Let us first look at a few assumptions and a few facts. America, the democratic world power, is currently governed by a narcissistic president — a man seen to be vulgar, uneducated, and with a volatile character who lacks any sense whatsoever for institutions. Half of Americans and three quarters of Europeans have no respect for him.
And yet, whether by accident, thanks to good advisers or a keen instinct, this president has managed to make some correct decisions. He lowered taxes to stabilize the US economy, withdrew from the Iran nuclear deal, supported Israel, increased pressure on Europe to show more solidarity in NATO funding, and pressured the dysfunctional WHO.
China, on the other hand, the non-democratic world power, is currently controlled by a president with a measured vanity — a man who is supposedly sensitive, highly educated and cultivated, a personality who thinks and acts with a highly consistent and long-term perspective demonstrating great sensibility for the interests of China's unitary state.
And because Xi Jinping is said to look a little like Winnie the Pooh, the bear from the eponymous children's book, Chinese censorship forbids the use of either the name or the image of Winnie Pooh. Anyone who explicitly criticizes the government is punished.
Xi Jinping has been General Secretary of the Chinese Communist Party and Chairman of the Central Military Commission since 2012, and President of the People's Republic of China since 2013. In 2018, he lifted all limitations on his term of office, meaning he could continue to rule China for life.
He is a politician who, more than anything else, has continued and accelerated the economic reforms that were first introduced by Deng Xiaoping in the 1970s and reached new dimensions under Jiang Zemin. And thanks to tightened digital surveillance, he has been able to push China towards a position of global dominance as part of a seemingly friendly and peaceful international expansion.
The key date of this strategy is December 11, 2001, when China was accepted as a full member of the WTO following 15 years of negotiations.

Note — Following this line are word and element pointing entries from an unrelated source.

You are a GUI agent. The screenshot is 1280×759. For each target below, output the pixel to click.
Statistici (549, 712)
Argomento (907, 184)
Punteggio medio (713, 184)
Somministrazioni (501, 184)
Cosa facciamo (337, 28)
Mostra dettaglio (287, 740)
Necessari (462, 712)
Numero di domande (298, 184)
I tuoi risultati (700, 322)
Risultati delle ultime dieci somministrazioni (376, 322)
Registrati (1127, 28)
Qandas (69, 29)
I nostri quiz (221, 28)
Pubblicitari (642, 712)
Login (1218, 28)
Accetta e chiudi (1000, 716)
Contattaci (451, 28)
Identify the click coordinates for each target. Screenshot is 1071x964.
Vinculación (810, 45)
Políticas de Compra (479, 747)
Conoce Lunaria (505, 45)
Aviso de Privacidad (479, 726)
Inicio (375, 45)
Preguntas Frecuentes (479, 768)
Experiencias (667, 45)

A great decision for China. But perhaps the biggest mistake made in recent history by the western market economies.
Since then, the US's share in the gross world product (GWP) dropped from 20.18% in 2001 to 15.03% (2019). Europe's share dropped from 23.5% to 16.05%, a drop of 7.45 percentage points in less than two decades. While China's share increased from 7.84% to 19.24% in the same period, with an average annual growth rate of around 9%.
The big mistake was to expose democratic market economies to a non-democratic state capitalism that exploits easier trading and competitive conditions without subjecting itself to the same rules. Asymmetry instead of reciprocity was the result.

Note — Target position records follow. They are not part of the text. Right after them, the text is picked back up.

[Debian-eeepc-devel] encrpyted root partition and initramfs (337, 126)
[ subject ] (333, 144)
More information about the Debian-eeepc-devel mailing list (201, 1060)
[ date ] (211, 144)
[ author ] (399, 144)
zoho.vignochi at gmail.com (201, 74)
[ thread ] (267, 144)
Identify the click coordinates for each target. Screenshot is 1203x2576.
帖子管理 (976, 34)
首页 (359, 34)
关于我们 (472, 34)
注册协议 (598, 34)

The process of "change through trade" actually did take place. However, not quite in the way expected by the West. China has become even more authoritarian and economically stronger, while the West has become weaker.
What is our conclusion from all this? America has clearly decided to pursue a policy of 'decoupling' from China. If Europe does not want to see its freedom subverted by Beijing, it must decide which of the two countries to ally with, and it must do so soon.